Ok that was a lot, but I think it is a really important topic for investors in high valuation stocks that report adjusted earnings. It doesn’t really matter in a bull market, but it will most definitely weigh on such stocks during market corrections like the one that we just had, where shares of WDAY decline 40% from its last tick of 2015 to its lows in early February. And it will most certainly be a massive issue if for any reason stocks go into a protracted bear market like we had from 2000 to 2002.
Since WDAY’s post IPO ramp in 2012, making a parabolic high in early 2014, the stock found a range for the better part of 2014 and 2015, but for all intents and purposes has been in a downtrend which cracked starting last summer and imploded in January:
I suspect $80 will be staunch technical resistance in the near future, barring an event like a take-out. In the near term though, the stock could find resistance at $70:
I guess the most important take-away from the one year chart is the series of lower highs and lower lows, a failure here and the stock is likely back below $60 on the next broad market sell off.

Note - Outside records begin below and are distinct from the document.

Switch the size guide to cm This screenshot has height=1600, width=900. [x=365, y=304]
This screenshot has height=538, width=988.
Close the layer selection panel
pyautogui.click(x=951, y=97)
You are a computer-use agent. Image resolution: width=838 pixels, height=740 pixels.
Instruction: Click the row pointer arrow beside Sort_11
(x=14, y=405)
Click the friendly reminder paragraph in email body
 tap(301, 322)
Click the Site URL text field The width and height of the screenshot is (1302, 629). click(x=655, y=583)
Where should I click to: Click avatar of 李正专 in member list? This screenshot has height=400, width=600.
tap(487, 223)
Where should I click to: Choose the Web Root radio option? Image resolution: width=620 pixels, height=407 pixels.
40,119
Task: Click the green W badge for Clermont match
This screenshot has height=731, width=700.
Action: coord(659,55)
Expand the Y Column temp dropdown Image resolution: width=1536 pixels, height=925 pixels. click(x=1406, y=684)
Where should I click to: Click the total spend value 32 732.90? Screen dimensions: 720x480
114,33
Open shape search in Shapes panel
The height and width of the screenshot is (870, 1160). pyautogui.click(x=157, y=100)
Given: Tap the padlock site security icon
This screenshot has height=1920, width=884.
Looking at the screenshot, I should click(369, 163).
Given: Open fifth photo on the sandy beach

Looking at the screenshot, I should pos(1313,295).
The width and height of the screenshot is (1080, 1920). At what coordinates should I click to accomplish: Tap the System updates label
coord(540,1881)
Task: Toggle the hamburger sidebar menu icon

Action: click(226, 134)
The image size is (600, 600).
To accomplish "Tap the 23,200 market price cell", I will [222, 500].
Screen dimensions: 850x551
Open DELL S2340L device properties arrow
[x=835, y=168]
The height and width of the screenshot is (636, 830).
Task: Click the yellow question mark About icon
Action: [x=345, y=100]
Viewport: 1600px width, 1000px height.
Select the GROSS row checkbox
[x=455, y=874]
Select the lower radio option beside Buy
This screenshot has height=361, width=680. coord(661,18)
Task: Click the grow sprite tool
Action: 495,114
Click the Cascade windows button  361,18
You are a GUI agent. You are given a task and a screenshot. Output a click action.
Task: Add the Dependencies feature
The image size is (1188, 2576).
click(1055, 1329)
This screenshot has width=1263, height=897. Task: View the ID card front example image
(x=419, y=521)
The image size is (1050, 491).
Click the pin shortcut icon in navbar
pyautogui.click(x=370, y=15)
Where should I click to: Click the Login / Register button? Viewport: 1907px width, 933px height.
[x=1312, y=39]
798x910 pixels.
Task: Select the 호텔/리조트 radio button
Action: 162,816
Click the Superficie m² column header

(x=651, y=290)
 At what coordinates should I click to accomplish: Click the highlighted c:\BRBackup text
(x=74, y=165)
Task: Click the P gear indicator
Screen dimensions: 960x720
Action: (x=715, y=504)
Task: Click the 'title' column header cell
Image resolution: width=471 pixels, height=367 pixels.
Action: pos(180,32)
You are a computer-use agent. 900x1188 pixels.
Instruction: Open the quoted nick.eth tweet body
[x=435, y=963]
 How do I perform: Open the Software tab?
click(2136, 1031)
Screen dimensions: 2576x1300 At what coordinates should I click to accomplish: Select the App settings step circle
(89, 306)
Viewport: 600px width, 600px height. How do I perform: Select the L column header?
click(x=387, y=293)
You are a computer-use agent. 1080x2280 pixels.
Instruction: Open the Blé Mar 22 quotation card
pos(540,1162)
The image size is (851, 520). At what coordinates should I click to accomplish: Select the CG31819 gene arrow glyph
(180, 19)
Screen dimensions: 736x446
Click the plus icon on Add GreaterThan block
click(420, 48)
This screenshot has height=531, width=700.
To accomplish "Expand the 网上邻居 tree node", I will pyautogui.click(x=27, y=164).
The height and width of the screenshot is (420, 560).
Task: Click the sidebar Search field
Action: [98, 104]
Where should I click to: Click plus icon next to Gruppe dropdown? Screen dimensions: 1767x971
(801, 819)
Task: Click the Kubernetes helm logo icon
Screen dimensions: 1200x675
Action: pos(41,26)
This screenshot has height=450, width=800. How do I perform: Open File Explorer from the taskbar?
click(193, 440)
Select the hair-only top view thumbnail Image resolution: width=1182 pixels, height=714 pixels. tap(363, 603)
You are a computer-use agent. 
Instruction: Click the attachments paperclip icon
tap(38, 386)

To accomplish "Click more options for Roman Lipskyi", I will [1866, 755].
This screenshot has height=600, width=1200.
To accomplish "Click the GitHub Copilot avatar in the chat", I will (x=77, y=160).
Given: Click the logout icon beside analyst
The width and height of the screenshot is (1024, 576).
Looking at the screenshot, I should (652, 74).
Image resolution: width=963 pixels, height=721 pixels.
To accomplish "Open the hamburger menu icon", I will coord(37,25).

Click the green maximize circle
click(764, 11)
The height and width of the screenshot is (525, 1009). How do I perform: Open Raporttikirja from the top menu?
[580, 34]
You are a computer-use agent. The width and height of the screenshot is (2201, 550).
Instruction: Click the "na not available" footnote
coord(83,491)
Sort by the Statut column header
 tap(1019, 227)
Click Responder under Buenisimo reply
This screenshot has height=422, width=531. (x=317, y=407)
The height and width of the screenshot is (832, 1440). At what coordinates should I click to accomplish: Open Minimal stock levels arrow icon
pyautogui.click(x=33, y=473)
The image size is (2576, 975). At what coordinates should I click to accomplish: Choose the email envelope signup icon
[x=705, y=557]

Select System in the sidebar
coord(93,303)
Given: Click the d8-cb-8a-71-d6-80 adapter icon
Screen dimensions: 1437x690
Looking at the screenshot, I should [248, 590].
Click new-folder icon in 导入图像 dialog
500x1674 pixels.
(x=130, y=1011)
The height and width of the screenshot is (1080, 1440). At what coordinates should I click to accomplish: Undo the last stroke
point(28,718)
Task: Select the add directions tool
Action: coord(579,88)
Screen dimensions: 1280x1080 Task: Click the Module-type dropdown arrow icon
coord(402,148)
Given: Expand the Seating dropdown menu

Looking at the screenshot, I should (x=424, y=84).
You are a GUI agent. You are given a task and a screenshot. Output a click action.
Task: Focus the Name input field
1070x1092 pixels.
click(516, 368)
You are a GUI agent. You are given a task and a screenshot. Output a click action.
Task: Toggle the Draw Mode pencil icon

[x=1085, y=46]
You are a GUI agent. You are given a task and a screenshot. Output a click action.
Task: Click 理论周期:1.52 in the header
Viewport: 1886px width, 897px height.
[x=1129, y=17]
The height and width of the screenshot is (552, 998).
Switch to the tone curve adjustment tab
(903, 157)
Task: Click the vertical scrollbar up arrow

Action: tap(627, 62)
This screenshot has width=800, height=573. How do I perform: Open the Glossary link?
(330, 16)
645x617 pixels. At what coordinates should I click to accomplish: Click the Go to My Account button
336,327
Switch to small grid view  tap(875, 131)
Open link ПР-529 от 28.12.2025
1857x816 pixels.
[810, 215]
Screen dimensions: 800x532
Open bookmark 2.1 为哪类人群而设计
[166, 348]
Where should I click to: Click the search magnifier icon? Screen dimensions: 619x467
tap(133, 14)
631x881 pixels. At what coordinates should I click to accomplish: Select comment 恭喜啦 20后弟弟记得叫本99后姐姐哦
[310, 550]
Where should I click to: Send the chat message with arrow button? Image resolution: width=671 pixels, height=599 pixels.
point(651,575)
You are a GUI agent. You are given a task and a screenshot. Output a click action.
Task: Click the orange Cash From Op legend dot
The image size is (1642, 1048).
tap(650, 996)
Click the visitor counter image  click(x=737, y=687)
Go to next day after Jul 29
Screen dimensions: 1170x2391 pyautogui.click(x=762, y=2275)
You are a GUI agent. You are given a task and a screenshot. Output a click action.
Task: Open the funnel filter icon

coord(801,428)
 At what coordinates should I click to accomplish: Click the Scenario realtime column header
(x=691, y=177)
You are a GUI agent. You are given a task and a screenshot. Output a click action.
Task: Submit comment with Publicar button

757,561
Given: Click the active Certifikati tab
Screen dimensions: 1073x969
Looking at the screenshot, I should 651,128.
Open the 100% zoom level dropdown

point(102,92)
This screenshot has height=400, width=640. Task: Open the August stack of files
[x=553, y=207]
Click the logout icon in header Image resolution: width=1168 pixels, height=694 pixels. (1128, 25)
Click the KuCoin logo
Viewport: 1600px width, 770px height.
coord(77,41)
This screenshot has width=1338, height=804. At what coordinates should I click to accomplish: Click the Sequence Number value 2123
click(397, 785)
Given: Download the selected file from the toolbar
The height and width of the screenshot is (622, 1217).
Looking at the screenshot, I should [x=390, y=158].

WDAY’s 14% gains today on a slight beat, slightly lowered current quarter revenue and in line full year is quite confounding to say the least. I can’t think of any reason to be buying this stock, in this market given the results they just gave and the possibility for greater than expected deceleration of revenue growth. Wall Street analysts remain fairly mixed on the stock with 22 Buy ratings and 17 Holds, no sells, with an avg 12 month price target of about $75.
We will circle back on this stock as the upward momentum petters out.